▶ **Given task 1**
Could you rewrite the listing below as a JSON list of strings, one per line with blank lines omitted, running from the listing's first line through the line containing "Point to the 证券法务部"?

▶ **Text passage**
The Stacks project

89.1 Introduction

This chapter develops formal deformation theory in a form applicable later in the Stacks project, closely following Rim [Exposee VI, SGA7-I] and Schlessinger [Sch]. We strongly encourage the reader new to this topic to read the paper by Schlessinger first, as it is sufficiently general for most applications, and Schlessinger's results are indeed used in most papers that use this kind of formal deformation theory.

Let $\Lambda $ be a complete Noetherian local ring with residue field $k$, and let $\mathcal{C}_\Lambda $ denote the category of Artinian local $\Lambda $-algebras with residue field $k$. Given a functor $F : \mathcal{C}_\Lambda \to \textit{Sets}$ such that $F(k)$ is a one element set, Schlessinger's paper introduced conditions (H1)-(H4) such that:

  1. $F$ has a “hull” if and only if (H1)-(H3) hold.

  2. $F$ is prorepresentable if and only if (H1)-(H4) hold.

The purpose of this chapter is to generalize these results in two ways exactly as is done in Rim's paper:

  1. The functor $F$ is replaced by a category $\mathcal{F}$ cofibered in groupoids over $\mathcal{C}_\Lambda $, see Section 89.3.

  2. We let $\Lambda $ be a Noetherian ring and $\Lambda \to k$ a finite ring map to a field. The category $\mathcal{C}_\Lambda $ is the category of Artinian local $\Lambda $-algebras $A$ endowed with a given identification $A/\mathfrak m_ A = k$.

The analogue of the condition that $F(k)$ is a one element set is that $\mathcal{F}(k)$ is the trivial groupoid. If $\mathcal{F}$ satisfies this condition then we say it is a predeformation category, but in general we do not make this assumption. Rim's paper [Exposee VI, SGA7-I] is the original source for the results in this document. We also mention the useful paper [Talpo-Vistoli], which discusses deformation theory with groupoids but in less generality than we do here.

An important role is played by the “completion” $\widehat{\mathcal{C}}_\Lambda $ of the category $\mathcal{C}_\Lambda $. An object of $\widehat{\mathcal{C}}_\Lambda $ is a Noetherian complete local $\Lambda $-algebra $R$ whose residue field is identified with $k$, see Section 89.4. On the one hand $\mathcal{C}_\Lambda \subset \widehat{\mathcal{C}}_\Lambda $ is a strictly full subcategory and on the other hand $\widehat{\mathcal{C}}_\Lambda $ is a full subcategory of the category of pro-objects of $\mathcal{C}_\Lambda $. A functor $\mathcal{C}_\Lambda \to \textit{Sets}$ is prorepresentable if it is isomorphic to the restriction of a representable functor $\underline{R} = \mathop{\mathrm{Mor}}\nolimits _{\widehat{\mathcal{C}}_\Lambda }(R, -)$ to $\mathcal{C}_\Lambda $ where $R \in \mathop{\mathrm{Ob}}\nolimits (\widehat{\mathcal{C}}_\Lambda )$.

▶ **Records for this task**

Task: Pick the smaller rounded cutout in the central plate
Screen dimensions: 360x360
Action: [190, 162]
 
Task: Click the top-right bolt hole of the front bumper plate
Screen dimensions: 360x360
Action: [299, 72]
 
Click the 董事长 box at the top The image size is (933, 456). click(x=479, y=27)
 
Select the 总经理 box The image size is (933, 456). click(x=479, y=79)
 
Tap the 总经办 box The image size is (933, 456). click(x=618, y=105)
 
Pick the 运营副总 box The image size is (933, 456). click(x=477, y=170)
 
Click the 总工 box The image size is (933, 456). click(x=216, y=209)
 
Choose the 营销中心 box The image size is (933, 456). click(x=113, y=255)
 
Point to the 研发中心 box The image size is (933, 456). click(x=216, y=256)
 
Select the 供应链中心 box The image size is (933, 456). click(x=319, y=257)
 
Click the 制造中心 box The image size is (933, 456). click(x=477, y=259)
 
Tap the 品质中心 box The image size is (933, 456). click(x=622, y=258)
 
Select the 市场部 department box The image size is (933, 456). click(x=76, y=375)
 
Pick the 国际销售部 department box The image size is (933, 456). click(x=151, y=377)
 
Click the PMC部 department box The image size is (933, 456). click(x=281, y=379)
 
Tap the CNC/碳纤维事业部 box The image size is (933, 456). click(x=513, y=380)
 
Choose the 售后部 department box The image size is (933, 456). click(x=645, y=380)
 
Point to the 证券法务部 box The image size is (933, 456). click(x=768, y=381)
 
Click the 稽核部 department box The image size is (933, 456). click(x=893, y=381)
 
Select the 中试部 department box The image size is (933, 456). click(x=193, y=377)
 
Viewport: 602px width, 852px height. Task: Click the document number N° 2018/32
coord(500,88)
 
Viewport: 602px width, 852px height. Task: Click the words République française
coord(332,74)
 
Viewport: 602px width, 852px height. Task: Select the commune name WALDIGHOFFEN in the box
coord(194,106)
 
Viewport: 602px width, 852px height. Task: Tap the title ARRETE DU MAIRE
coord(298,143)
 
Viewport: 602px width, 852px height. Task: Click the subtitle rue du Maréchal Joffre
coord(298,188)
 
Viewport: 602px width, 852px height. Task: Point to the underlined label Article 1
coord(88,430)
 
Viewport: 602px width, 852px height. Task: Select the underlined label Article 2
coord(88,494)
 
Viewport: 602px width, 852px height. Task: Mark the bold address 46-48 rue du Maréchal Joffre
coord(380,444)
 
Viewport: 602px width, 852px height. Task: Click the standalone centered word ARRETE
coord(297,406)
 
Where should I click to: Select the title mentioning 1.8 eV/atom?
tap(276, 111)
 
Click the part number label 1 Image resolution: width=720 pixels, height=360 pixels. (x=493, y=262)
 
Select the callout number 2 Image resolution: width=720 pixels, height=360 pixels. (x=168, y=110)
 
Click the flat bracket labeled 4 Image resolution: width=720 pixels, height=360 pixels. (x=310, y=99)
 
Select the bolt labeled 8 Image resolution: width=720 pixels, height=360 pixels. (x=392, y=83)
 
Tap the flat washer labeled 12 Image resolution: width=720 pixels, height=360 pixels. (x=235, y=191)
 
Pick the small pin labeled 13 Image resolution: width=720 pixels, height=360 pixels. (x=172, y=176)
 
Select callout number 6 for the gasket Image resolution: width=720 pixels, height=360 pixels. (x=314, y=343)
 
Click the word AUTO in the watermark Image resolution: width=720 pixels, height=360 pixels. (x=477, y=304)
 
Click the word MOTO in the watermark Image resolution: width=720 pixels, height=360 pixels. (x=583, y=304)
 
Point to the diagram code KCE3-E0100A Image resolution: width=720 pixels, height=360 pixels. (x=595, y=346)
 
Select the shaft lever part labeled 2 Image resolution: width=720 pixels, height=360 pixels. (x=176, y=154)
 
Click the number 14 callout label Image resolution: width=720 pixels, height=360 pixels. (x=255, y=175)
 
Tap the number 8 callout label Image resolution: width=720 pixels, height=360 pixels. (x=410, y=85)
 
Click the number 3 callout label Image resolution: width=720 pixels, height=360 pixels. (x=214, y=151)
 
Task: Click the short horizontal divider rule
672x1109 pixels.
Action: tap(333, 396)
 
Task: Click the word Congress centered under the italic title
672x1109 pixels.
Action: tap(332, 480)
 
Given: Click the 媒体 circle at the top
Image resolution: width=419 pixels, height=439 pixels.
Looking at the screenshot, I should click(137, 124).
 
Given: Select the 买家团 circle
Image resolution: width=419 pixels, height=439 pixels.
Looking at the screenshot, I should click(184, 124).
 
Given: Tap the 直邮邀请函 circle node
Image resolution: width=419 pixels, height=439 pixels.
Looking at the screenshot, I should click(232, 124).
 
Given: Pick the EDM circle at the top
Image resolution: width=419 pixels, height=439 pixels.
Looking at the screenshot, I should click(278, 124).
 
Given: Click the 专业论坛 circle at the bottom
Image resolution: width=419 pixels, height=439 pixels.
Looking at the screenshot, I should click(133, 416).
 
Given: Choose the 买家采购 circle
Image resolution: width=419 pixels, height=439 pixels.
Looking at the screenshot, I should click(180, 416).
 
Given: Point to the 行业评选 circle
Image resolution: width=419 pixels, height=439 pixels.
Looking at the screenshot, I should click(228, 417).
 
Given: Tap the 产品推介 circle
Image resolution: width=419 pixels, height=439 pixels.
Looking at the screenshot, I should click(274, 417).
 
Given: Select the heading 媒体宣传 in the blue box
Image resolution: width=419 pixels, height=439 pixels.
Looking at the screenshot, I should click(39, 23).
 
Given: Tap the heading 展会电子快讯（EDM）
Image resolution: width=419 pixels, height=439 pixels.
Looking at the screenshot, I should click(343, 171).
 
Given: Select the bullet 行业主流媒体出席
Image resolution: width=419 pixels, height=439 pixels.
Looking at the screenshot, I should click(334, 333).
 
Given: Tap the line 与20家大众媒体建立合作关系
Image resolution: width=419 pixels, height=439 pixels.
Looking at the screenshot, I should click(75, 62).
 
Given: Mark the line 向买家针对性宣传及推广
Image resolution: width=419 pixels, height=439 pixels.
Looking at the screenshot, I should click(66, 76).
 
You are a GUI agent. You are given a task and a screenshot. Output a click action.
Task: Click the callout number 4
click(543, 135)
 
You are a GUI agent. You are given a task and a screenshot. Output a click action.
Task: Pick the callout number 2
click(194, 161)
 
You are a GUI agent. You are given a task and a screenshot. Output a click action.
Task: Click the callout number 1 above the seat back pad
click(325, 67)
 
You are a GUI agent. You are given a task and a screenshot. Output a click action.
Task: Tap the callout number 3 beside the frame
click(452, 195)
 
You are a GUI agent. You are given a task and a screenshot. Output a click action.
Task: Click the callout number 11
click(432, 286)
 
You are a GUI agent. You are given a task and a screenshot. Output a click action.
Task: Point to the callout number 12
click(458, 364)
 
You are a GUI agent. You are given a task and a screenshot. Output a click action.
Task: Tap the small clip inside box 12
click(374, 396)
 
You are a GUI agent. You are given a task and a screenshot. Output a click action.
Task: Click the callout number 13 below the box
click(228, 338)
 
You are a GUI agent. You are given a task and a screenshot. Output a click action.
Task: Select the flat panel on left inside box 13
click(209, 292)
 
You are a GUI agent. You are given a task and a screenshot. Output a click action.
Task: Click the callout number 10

▶ **Given task 2**
Can you extend the introduction to formal deformation theory above, picking up from where it stops?

▶ **Task result 1**
[
  "Task: Pick the smaller rounded cutout in the central plate",
  "Screen dimensions: 360x360",
  "Action: [190, 162]",
  "Task: Click the top-right bolt hole of the front bumper plate",
  "Screen dimensions: 360x360",
  "Action: [299, 72]",
  "Click the 董事长 box at the top The image size is (933, 456). click(x=479, y=27)",
  "Select the 总经理 box The image size is (933, 456). click(x=479, y=79)",
  "Tap the 总经办 box The image size is (933, 456). click(x=618, y=105)",
  "Pick the 运营副总 box The image size is (933, 456). click(x=477, y=170)",
  "Click the 总工 box The image size is (933, 456). click(x=216, y=209)",
  "Choose the 营销中心 box The image size is (933, 456). click(x=113, y=255)",
  "Point to the 研发中心 box The image size is (933, 456). click(x=216, y=256)",
  "Select the 供应链中心 box The image size is (933, 456). click(x=319, y=257)",
  "Click the 制造中心 box The image size is (933, 456). click(x=477, y=259)",
  "Tap the 品质中心 box The image size is (933, 456). click(x=622, y=258)",
  "Select the 市场部 department box The image size is (933, 456). click(x=76, y=375)",
  "Pick the 国际销售部 department box The image size is (933, 456). click(x=151, y=377)",
  "Click the PMC部 department box The image size is (933, 456). click(x=281, y=379)",
  "Tap the CNC/碳纤维事业部 box The image size is (933, 456). click(x=513, y=380)",
  "Choose the 售后部 department box The image size is (933, 456). click(x=645, y=380)",
  "Point to the 证券法务部 box The image size is (933, 456). click(x=768, y=381)"
]

▶ **Task result 2**
Categories cofibred in groupoids are dual to categories fibred in groupoids; we introduce them in Section 89.5. A smooth morphism of categories cofibred in groupoids over $\mathcal{C}_\Lambda $ is one that satisfies the infinitesimal lifting criterion for objects, see Section 89.8. This is analogous to the definition of a formally smooth ring map, see Algebra, Definition 10.138.1 and is exactly dual to the notion in Criteria for Representability, Section 96.6. This is an important notion as we eventually want to prove that certain kinds of categories cofibred in groupoids have a smooth prorepresentable presentation, much like the characterization of algebraic stacks in Algebraic Stacks, Sections 93.16 and 93.17. A versal formal object of a category $\mathcal{F}$ cofibred in groupoids over $\mathcal{C}_\Lambda $ is an object $\xi \in \widehat{\mathcal{F}}(R)$ of the completion such that the associated morphism $\underline{\xi } : \underline{R}|_{\mathcal{C}_\Lambda } \to \mathcal{F}$ is smooth.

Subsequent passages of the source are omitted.